The two of them sat there quietly for a few moments more. Then Mark said, “Talk to me later tonight. I’ll let you know if it can be done.”
“Okay,” Charlie said, getting up. “Mark-thanks.” “Yeah, yeah …” But then Mark looked up, blinking. “You hear something?”
Charlie looked around. “Uh, no.”
“I did, though-” Mark slid down off the hood of the Rolls, and looked up. “Hey …”
Charlie followed his glance. The buzzards were suddenly crowding off to one side of the VAB’s upper reaches, and all looking hurriedly for high spots on which to perch, as if on the top of a cliff. Charlie looked up and saw …
He opened his mouth, then closed it again, for he didn’t know how to describe what he was seeing. His first thought was The air is thickening. The idea seemed silly. But that was exactly what it was doing-thickening, like steam, like a thick fog, thicker, like smoke-though through it the sun poured from above, untroubled. Charlie shook his head, astounded. Clouds were forming above them, right there inside the VAB, and as Charlie watched, what looked like a thin silvery smoke seemed to start drifting down from them.
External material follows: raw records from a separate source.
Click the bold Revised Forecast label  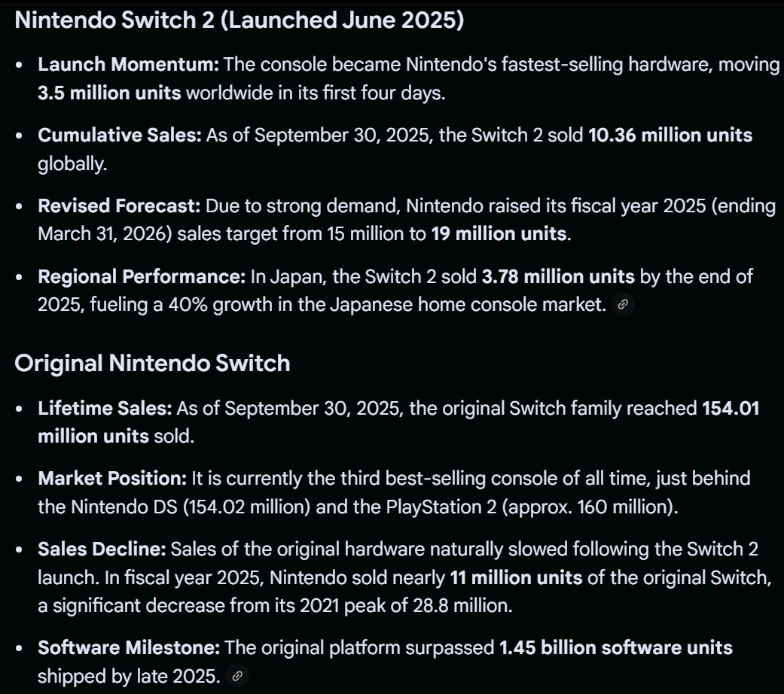click(119, 206)
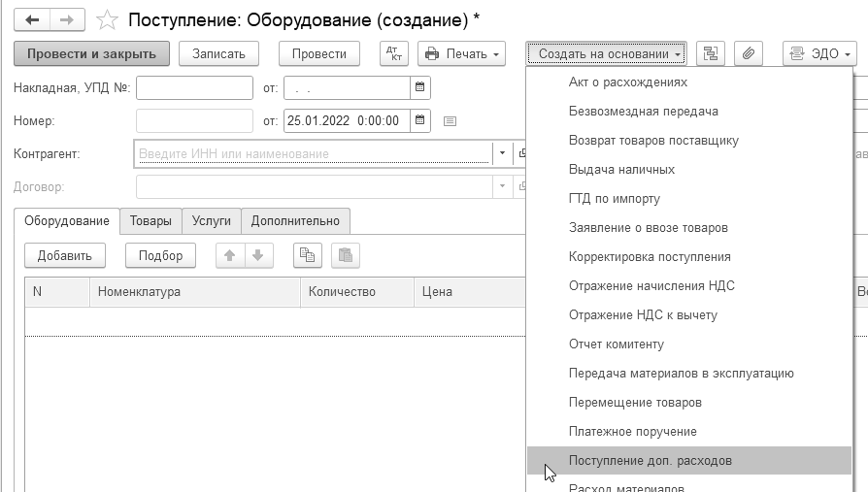Viewport: 868px width, 492px height.
Task: Click the Добавить button
Action: 65,255
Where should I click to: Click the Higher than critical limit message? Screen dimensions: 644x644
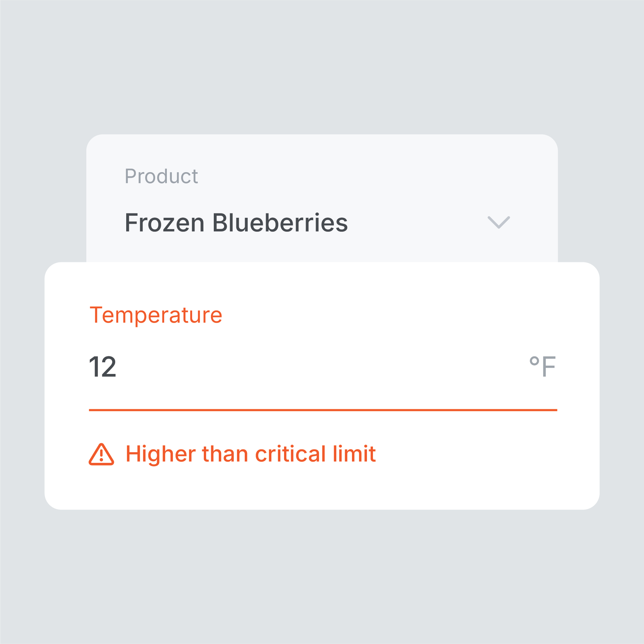tap(251, 454)
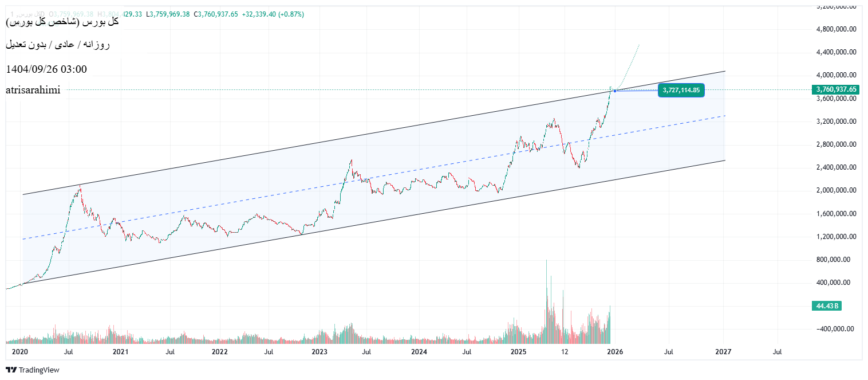Click the 2024 label on time axis
Viewport: 868px width, 380px height.
pos(419,351)
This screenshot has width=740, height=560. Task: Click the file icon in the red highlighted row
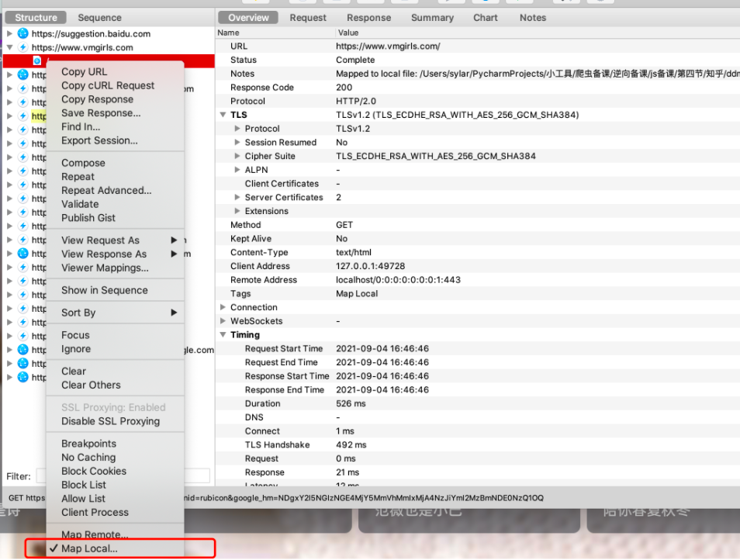[36, 60]
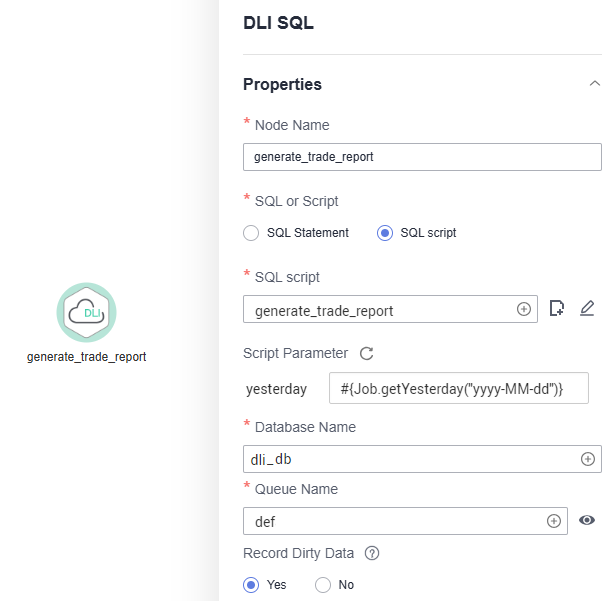The image size is (613, 601).
Task: Choose Yes for Record Dirty Data
Action: (251, 585)
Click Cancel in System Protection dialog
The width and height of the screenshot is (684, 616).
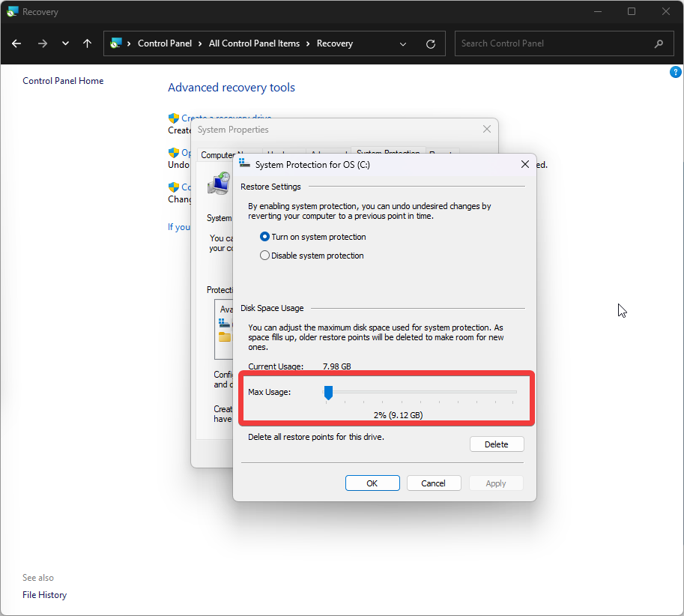point(433,483)
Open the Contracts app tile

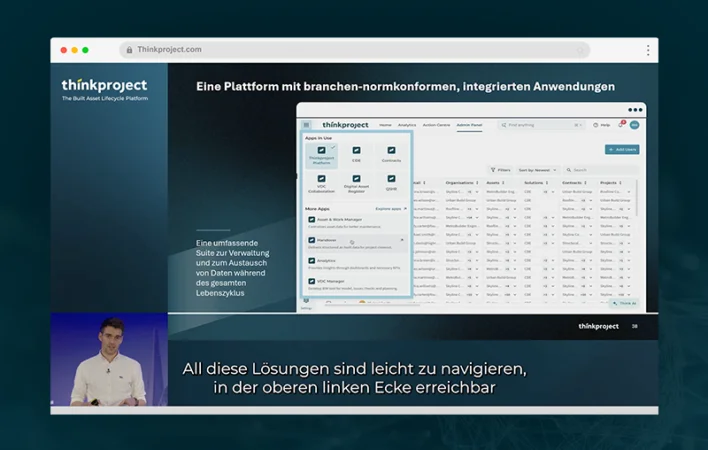391,153
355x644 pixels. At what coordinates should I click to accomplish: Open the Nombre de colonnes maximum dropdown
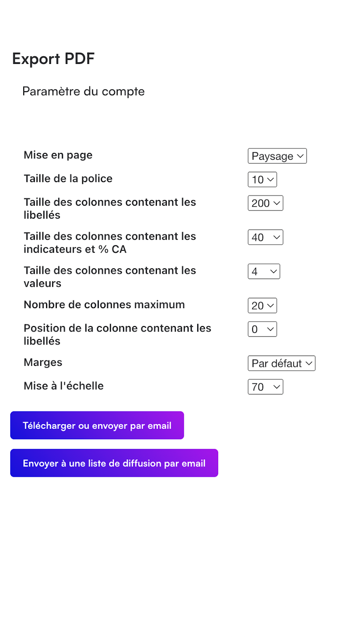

He walked out into the middle of that space, not hurrying too much, for that silvery drift was taking a little time to come down, and finally he stopped, with Mark behind him, and felt, on his upturned face, the first fine drops of rain.
“Will you look at that,” Mark said, triumphant. “It does this sometimes, the real one. I knew that if I’d really got this simulation down right, sooner or later it would happen.” He pounded Charlie on the back and laughed. “Congratulations, Charlie, you’ve witnessed history!”